Abbiamo iniziato con i momenti difficili, finiamo elencando i momenti migliori. Sul palco, davanti al pubblico, mi sono divertito, e dunque è uno dei momenti migliori. Dopo gli spettacoli, al ristorante indiano, ci siamo divertiti parecchio. Negli spogliatoi, durante lo spettacolo, devi trascorrere quasi 4 ore ad aspettare il tuo turno (noi eravamo gli ultimi, abbiamo chiuso la serata). In parte ti annoi, ma alcuni momenti sono deliziosi.

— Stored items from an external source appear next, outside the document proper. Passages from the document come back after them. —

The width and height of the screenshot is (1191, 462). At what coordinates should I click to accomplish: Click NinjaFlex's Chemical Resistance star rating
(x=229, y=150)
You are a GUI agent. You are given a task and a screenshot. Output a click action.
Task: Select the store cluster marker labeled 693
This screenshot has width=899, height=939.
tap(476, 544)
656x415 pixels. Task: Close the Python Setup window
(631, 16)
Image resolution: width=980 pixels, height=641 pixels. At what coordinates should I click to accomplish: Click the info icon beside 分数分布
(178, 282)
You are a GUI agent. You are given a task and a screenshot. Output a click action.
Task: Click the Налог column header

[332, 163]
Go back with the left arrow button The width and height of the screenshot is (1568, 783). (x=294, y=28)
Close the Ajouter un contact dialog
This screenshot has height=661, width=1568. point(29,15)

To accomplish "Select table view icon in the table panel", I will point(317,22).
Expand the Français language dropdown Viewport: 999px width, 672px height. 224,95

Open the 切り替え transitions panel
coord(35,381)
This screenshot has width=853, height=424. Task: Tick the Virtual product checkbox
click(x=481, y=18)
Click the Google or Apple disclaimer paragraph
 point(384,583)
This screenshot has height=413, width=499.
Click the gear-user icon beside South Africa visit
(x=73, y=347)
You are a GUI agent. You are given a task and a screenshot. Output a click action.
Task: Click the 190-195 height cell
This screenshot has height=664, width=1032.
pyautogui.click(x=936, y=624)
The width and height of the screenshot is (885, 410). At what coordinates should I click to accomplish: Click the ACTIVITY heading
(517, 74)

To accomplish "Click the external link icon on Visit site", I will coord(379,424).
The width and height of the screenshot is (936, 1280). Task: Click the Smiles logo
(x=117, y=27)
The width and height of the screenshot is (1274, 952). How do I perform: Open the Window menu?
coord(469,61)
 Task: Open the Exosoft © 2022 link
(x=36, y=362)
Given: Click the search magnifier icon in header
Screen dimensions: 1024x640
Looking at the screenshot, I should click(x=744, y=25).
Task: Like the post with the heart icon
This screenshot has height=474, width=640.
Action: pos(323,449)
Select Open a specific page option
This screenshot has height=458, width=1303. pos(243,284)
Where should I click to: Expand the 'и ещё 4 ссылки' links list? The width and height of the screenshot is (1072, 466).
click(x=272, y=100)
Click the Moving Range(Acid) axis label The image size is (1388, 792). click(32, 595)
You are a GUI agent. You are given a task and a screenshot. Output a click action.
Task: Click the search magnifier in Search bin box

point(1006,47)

Domenica, in una saletta, ad ascoltare Thomas (fisarmonica) e il contrabbasso provare, per la prima volta, i pezzi che avrebbero suonato subito dopo, mentre le ragazze di danza afro provavano la loro coreografia. Il rito propiziatorio pre-stage inventato da Tullio, una versione farlocca della Timatanga haka, danza Maori degli All Blacks. Thomas che sul corridoio si scaldava le dita suonando laqualsiasi, dalla Marcia Turca di Mozart a That's ammore, passando per De André. E quando suona Besame Mucho il sottoscritto che finge una serenata con la ballerina più carina (ma tanto, carina) del gruppo hip-hop modern di Fabrizio. Ma soprattutto, le bimbe piccole, di 6, 7 anni, bellissime nei loro tutu rosa, che prima timidamente, poi scatenate, ballare e saltare felici mentre Thomas suona.